**Input data**.
══════════

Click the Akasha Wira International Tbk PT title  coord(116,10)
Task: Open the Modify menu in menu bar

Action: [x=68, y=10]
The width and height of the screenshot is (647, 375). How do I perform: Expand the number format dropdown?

══════════

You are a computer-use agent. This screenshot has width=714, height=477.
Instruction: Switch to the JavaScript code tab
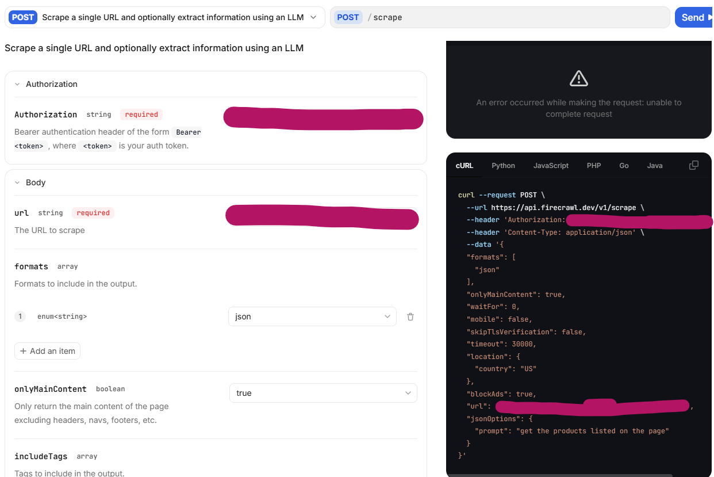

══════════

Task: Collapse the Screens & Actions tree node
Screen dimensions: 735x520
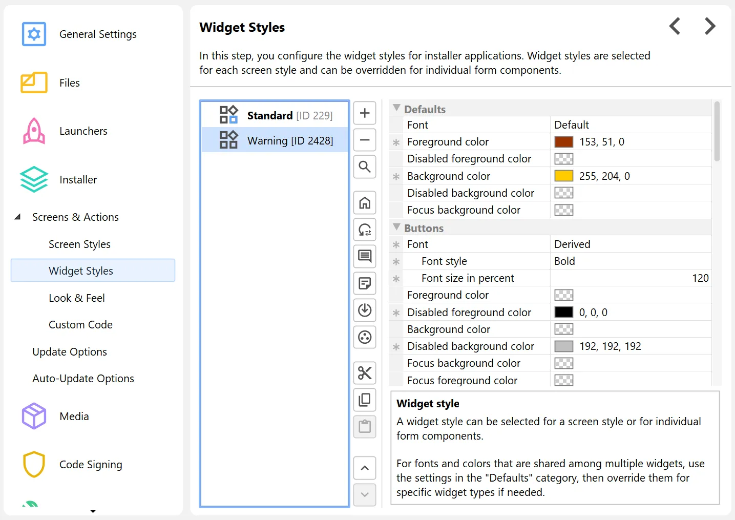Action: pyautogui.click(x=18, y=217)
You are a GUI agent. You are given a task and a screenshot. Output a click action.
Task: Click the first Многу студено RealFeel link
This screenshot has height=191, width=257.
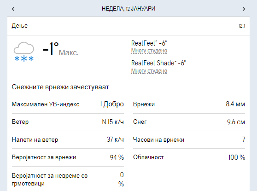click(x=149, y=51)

══════════

**Problem statement**.
The word to find is "agent". Copy every line of the data that holds it.

**Answer space**.
You are a computer-use agent. This screenshot has width=714, height=477.
You are a GUI agent. You are given a task and a screenshot. Output a click action.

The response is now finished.